Copy out each line of the material in which the word "Privacy" can be found.

__INFORMATION GIVEN__.

........

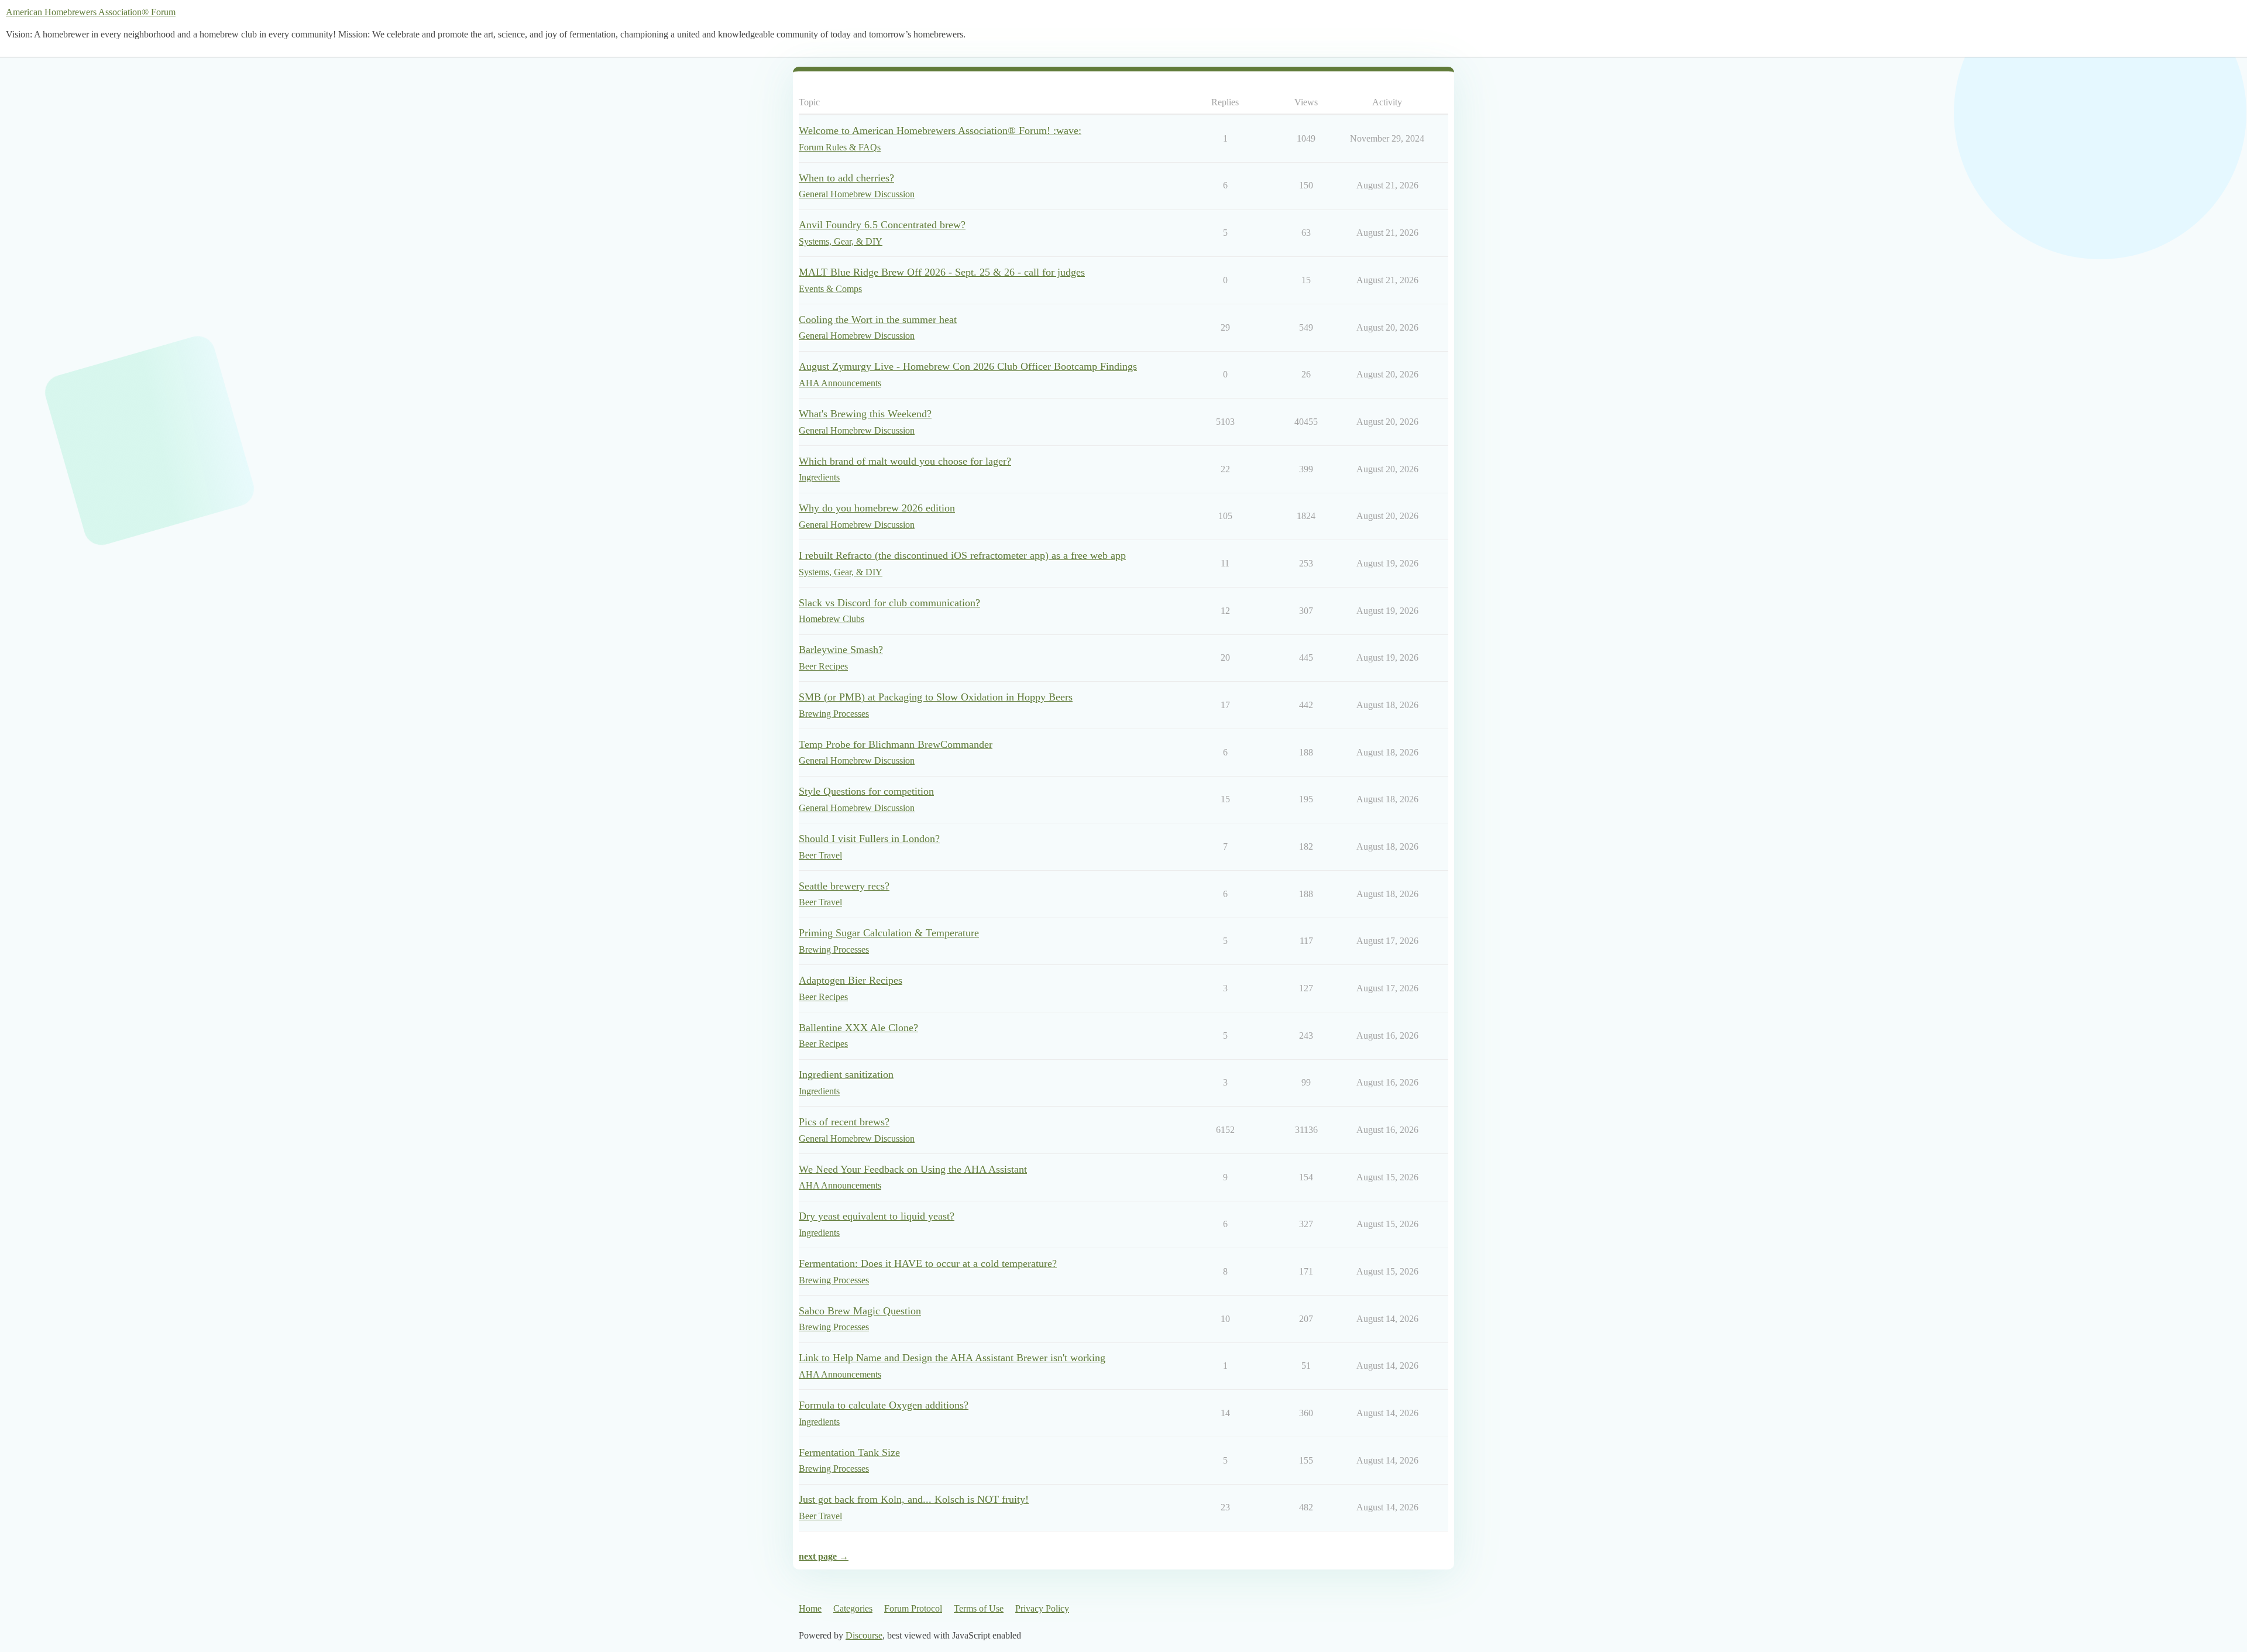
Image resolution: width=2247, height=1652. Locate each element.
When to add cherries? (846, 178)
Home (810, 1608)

........

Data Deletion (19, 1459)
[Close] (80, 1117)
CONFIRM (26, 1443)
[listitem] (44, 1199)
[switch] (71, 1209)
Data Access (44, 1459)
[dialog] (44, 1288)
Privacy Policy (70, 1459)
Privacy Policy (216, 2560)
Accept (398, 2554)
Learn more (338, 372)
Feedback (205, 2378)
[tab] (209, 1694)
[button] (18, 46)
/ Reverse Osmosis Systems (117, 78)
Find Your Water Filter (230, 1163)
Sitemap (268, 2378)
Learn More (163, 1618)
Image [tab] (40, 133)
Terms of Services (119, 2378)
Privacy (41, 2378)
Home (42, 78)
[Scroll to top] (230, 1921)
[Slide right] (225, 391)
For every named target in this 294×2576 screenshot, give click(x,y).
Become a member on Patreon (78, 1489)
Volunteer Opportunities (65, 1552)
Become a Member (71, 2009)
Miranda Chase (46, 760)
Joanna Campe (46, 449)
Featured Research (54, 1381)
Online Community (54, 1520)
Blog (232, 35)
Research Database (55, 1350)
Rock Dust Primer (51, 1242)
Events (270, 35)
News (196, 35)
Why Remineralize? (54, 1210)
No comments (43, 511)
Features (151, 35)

........

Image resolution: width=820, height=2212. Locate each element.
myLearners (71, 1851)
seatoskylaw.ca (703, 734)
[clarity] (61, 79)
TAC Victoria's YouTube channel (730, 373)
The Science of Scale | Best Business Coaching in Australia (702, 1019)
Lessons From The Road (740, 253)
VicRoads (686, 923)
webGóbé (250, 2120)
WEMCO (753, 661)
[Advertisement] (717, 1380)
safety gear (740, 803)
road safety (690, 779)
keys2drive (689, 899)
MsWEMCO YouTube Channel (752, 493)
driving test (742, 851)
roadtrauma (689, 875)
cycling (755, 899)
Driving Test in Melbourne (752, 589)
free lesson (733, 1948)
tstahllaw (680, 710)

........

__OUTPUT OF THE TASK__.
Privacy Policy (70, 1459)
Privacy Policy (216, 2560)
Privacy (41, 2378)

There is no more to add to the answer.